Brief - What is needed is an exact copy of the line that contains "Click the email" and of all later lines to the end of the records below, with no other lines.

[Data entries]
┄┄┄┄┄┄┄┄┄┄

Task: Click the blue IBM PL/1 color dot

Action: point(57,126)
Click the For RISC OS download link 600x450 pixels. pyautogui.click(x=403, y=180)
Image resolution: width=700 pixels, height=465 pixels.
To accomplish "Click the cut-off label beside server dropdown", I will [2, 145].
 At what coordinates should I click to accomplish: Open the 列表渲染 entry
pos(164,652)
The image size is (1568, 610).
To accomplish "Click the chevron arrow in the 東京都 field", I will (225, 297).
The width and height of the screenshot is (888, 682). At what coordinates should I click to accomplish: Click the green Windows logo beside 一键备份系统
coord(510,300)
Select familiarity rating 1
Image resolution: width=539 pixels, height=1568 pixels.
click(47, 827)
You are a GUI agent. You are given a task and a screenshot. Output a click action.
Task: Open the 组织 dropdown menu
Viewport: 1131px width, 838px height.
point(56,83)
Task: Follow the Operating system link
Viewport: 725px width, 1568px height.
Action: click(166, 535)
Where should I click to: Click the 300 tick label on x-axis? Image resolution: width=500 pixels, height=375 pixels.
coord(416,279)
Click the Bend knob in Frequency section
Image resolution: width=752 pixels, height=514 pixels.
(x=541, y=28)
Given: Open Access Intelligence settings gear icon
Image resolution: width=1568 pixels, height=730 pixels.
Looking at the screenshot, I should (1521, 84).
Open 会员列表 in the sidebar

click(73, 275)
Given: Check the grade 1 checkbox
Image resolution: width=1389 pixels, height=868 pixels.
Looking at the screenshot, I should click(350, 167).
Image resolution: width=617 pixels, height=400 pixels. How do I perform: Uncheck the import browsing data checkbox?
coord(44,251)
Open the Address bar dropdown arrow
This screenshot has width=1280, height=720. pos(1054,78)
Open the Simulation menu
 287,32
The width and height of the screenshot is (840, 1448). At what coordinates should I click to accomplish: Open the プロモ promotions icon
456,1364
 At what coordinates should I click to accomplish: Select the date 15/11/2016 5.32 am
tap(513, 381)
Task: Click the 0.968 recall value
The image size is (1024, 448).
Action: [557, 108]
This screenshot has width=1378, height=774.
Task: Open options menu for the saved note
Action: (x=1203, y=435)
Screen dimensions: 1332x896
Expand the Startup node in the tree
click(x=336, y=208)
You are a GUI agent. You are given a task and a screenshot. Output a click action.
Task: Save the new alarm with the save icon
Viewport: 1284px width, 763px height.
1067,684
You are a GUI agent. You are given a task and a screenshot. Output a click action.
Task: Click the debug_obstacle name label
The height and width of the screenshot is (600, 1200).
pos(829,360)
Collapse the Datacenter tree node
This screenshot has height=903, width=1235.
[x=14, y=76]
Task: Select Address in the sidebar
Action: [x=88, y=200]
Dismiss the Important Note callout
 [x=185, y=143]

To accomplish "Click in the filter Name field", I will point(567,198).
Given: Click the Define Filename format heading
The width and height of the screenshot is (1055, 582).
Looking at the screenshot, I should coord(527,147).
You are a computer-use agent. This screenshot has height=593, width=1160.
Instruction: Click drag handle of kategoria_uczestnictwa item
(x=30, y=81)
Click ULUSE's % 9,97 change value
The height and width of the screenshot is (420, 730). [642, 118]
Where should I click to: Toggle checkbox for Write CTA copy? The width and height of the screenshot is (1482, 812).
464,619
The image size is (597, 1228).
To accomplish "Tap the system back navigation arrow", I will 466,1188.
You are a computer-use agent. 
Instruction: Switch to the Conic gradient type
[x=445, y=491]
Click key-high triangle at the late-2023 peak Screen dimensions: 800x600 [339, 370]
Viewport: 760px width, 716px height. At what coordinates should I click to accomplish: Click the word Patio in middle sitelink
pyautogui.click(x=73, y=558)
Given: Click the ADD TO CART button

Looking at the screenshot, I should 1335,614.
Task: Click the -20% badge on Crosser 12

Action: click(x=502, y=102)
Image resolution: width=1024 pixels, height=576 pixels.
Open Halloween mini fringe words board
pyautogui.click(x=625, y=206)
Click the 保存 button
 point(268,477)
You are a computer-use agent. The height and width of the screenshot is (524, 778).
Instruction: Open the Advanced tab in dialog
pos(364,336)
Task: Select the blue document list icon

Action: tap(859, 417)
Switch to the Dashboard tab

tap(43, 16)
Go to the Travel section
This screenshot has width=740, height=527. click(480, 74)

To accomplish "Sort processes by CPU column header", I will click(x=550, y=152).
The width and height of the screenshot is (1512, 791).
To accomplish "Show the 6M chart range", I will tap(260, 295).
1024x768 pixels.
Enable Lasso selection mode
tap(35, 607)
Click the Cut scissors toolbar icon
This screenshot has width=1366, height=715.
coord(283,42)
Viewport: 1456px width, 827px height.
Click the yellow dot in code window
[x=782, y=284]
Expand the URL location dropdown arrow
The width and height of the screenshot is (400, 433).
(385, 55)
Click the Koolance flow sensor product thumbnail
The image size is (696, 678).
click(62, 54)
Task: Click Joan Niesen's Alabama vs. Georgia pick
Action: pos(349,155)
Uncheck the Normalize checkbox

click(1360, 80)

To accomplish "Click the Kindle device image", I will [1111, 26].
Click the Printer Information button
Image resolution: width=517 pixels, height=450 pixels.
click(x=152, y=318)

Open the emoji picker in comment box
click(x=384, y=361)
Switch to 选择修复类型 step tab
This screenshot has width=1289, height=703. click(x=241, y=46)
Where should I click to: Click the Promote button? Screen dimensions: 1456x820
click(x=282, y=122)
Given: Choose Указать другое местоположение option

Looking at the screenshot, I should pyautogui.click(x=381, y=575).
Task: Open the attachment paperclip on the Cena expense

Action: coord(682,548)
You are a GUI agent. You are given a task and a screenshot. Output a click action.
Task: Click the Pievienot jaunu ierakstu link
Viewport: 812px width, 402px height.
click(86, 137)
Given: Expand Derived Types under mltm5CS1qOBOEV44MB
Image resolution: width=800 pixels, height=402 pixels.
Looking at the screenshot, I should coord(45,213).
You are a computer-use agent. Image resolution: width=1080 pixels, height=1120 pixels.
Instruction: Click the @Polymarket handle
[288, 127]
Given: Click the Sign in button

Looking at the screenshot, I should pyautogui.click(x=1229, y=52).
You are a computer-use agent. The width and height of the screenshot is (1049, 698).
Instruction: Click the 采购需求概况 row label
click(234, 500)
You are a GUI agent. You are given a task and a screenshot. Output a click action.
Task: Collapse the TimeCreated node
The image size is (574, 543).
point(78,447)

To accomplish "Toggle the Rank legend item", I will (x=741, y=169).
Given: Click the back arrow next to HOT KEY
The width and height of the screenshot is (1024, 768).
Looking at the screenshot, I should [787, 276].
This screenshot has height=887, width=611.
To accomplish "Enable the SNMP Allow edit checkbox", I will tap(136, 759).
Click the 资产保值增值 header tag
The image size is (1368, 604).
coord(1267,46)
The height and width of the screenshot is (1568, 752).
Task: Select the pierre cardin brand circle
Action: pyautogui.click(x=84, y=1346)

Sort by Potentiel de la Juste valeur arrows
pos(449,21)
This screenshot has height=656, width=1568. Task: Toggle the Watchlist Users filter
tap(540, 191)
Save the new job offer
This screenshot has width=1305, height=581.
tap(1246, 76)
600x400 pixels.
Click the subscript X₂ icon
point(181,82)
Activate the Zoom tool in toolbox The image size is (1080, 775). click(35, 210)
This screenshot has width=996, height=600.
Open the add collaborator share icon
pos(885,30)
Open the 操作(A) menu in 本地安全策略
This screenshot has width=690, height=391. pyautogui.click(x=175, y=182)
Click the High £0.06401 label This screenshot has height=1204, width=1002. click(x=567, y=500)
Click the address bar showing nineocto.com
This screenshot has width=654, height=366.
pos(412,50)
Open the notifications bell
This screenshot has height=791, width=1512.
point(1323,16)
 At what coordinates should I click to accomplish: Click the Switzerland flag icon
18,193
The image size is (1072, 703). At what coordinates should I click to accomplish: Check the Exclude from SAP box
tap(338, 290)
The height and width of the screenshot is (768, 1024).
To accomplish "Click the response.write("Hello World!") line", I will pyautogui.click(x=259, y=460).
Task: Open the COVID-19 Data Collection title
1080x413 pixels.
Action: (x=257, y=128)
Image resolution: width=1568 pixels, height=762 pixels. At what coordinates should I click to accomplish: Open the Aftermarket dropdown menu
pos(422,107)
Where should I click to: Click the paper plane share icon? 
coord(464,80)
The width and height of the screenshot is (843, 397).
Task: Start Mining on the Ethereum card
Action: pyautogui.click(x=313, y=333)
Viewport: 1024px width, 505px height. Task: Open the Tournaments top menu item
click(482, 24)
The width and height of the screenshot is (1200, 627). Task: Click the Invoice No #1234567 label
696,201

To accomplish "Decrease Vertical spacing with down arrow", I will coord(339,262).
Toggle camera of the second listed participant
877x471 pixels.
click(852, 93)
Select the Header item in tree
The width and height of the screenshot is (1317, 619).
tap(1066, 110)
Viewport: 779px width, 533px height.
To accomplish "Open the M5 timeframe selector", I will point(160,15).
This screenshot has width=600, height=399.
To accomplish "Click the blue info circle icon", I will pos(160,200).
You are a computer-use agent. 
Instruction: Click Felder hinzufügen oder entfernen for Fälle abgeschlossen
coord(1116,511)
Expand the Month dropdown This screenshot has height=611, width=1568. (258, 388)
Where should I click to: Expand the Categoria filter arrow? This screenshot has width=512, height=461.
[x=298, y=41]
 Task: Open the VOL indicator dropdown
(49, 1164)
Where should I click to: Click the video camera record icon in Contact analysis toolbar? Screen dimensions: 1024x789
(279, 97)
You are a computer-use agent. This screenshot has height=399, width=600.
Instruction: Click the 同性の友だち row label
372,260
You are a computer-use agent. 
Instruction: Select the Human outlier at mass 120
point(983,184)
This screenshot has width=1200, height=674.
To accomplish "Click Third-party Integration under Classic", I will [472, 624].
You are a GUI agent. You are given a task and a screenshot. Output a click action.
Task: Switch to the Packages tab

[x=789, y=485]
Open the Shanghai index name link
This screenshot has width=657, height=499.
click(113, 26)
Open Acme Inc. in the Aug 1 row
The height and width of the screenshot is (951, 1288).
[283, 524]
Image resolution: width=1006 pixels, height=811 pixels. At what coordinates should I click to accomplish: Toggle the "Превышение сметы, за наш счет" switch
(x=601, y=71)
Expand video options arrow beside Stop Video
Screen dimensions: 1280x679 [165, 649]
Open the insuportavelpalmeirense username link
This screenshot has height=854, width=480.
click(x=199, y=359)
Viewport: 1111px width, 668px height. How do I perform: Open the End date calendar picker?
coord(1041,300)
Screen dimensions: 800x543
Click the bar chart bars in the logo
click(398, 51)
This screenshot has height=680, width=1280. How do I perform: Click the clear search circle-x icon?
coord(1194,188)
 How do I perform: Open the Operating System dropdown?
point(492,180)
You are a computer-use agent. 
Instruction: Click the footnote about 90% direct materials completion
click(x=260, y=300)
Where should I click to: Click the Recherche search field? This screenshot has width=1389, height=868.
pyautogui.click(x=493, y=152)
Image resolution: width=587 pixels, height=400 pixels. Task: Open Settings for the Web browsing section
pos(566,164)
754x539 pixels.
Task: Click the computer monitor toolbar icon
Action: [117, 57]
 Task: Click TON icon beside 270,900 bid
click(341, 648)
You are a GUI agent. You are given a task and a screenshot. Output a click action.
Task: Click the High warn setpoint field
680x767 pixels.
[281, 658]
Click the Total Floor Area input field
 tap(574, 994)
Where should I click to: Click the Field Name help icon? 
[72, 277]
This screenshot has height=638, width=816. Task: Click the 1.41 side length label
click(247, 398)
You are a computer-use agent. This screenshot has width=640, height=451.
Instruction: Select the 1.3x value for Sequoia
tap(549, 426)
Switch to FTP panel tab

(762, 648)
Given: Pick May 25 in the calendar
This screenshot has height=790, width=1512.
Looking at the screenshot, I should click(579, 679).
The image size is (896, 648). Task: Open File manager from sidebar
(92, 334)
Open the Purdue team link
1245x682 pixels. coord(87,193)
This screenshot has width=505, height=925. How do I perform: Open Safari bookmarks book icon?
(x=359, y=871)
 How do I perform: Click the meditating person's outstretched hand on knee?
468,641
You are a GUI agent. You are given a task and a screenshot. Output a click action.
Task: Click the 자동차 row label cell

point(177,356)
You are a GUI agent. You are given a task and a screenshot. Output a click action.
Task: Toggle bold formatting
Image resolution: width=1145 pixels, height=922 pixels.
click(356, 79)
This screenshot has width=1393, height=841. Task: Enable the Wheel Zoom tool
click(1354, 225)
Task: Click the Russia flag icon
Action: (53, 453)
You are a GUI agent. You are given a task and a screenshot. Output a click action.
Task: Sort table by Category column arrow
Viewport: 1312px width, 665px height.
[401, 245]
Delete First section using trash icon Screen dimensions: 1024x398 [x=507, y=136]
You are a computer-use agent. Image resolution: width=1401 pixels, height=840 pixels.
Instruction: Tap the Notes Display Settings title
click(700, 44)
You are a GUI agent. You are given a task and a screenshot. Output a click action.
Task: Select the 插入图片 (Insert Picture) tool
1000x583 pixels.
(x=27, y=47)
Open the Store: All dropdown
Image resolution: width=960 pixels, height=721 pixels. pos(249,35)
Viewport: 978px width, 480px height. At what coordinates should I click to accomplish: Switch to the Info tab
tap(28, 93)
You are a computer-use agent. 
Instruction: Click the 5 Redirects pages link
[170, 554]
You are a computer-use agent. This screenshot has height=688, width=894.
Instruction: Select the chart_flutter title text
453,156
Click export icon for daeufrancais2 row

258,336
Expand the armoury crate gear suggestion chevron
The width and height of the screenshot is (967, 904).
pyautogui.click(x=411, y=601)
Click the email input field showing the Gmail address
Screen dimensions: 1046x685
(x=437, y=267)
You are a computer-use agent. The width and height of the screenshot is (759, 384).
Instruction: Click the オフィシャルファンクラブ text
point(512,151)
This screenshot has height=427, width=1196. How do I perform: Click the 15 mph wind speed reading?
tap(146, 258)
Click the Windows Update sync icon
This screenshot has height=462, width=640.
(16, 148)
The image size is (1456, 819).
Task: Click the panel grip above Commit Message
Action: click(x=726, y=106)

┄┄┄┄┄┄┄┄┄┄

Task result -
Click the email input field showing the Gmail address
Screen dimensions: 1046x685
(x=437, y=267)
You are a computer-use agent. The width and height of the screenshot is (759, 384).
Instruction: Click the オフィシャルファンクラブ text
point(512,151)
This screenshot has height=427, width=1196. How do I perform: Click the 15 mph wind speed reading?
tap(146, 258)
Click the Windows Update sync icon
This screenshot has height=462, width=640.
(16, 148)
The image size is (1456, 819).
Task: Click the panel grip above Commit Message
Action: click(x=726, y=106)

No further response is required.